Official Report 183KB pdf
Early-years Education and Child Care (PE523)
We resume the public part of our meeting. We have finished taking evidence from Audit Scotland.
There are issues for us to consider, but given our work programme we will not have the opportunity to address them for some time. It is debateable whether the petition would be our priority right now anyway. However, I would like to receive an update from the Executive.
Yes. We want to take as holistic a view as we can.
I would like us to accept the referral and consider further the issues.
The issue is whether we do that now or wait for the response from the Executive before taking a final view. We are not saying that the petition is worthless—quite the opposite, because there is much merit to it—but we should probably defer a decision on what to do until we have heard from the Executive. Is that reasonable?
Will that take long? The petition has been around for a long time.

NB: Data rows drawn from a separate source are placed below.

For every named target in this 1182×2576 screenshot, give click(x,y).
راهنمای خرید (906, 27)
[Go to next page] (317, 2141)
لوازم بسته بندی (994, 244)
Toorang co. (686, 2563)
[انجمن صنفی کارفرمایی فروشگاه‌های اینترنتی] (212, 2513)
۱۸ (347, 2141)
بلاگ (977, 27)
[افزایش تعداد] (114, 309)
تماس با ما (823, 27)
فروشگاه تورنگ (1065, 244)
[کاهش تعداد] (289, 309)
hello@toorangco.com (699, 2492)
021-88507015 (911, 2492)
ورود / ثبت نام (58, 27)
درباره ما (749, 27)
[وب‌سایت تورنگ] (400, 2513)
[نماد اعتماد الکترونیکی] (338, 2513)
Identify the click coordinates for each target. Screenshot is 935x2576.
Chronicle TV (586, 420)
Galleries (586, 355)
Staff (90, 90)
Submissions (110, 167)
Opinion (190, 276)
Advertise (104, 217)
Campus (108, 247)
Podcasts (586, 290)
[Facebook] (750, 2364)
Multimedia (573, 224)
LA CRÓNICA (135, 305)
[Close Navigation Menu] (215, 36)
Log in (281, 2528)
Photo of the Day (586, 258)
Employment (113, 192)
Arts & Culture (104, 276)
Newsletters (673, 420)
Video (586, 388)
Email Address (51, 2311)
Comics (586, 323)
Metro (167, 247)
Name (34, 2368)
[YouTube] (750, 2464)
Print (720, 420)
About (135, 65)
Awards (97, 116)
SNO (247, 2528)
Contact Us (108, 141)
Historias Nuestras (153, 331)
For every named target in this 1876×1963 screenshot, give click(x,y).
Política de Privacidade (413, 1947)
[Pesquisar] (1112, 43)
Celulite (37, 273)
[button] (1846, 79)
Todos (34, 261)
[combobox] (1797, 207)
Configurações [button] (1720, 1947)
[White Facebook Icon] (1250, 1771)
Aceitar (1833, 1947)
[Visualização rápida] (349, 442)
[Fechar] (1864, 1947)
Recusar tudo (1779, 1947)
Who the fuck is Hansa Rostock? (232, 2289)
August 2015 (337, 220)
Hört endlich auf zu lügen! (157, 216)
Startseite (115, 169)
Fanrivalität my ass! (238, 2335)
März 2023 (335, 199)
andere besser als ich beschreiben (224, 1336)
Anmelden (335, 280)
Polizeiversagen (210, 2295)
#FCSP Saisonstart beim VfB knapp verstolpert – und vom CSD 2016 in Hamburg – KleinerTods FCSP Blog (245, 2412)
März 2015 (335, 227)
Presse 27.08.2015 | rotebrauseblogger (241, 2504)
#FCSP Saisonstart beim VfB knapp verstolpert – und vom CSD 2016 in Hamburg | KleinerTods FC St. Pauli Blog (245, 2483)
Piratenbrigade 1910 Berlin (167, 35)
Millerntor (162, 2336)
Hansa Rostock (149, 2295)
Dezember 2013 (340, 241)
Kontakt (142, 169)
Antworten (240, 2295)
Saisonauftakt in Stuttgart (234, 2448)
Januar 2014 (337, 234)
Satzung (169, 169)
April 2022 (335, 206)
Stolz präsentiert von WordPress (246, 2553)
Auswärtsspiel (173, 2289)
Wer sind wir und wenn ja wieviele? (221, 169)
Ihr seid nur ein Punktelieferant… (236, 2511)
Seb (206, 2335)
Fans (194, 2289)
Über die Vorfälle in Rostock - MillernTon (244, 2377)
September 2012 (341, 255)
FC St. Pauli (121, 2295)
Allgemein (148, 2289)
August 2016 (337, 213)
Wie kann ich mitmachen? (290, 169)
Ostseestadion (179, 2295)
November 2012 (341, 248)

It has, but I do not think that it will take long to get an Executive response. What is the usual time scale? Is it two or three weeks, or is it longer than that? We would certainly get a response in this early autumn period. Are you happy with that, Fiona?
Yes. I am keen that we do something with the petition, because at one of our previous meetings we identified that we wanted to examine early child care and the period leading to primary school. We may be able to use the petition as a way of investigating that area. Bearing in mind our work load, we may wish a reporter to monitor the situation. However, in the first instance we must hear from the Executive. I take the same view as Rosemary Byrne; I would like us to do something with the petition because that would inform future work, in particular if we want to examine the three to 18 curriculum, for example.
That is crucial. Members may recall that Ian Jenkins produced a report for the Education, Culture and Sport committee, with a view to investigating the matter. There is general sympathy for the committee to do that, but it is a question of fitting it into a suitable slot in our work programme so that we can do it properly and at a time that is most effective. With the addition of Ken Macintosh's suggestion that we write to the DTI, do members agree to ask the Executive for information? Do we have to accept the petition formally? What do we do with the petition in formal terms?
I suggest that at this stage you are agreeing to accept the referral and agreeing on the action that the committee will take. In the light of any response from the Executive, the committee would then decide whether to consider the petition further or to refer it back to the Public Petitions Committee.
Would that be acceptable to members?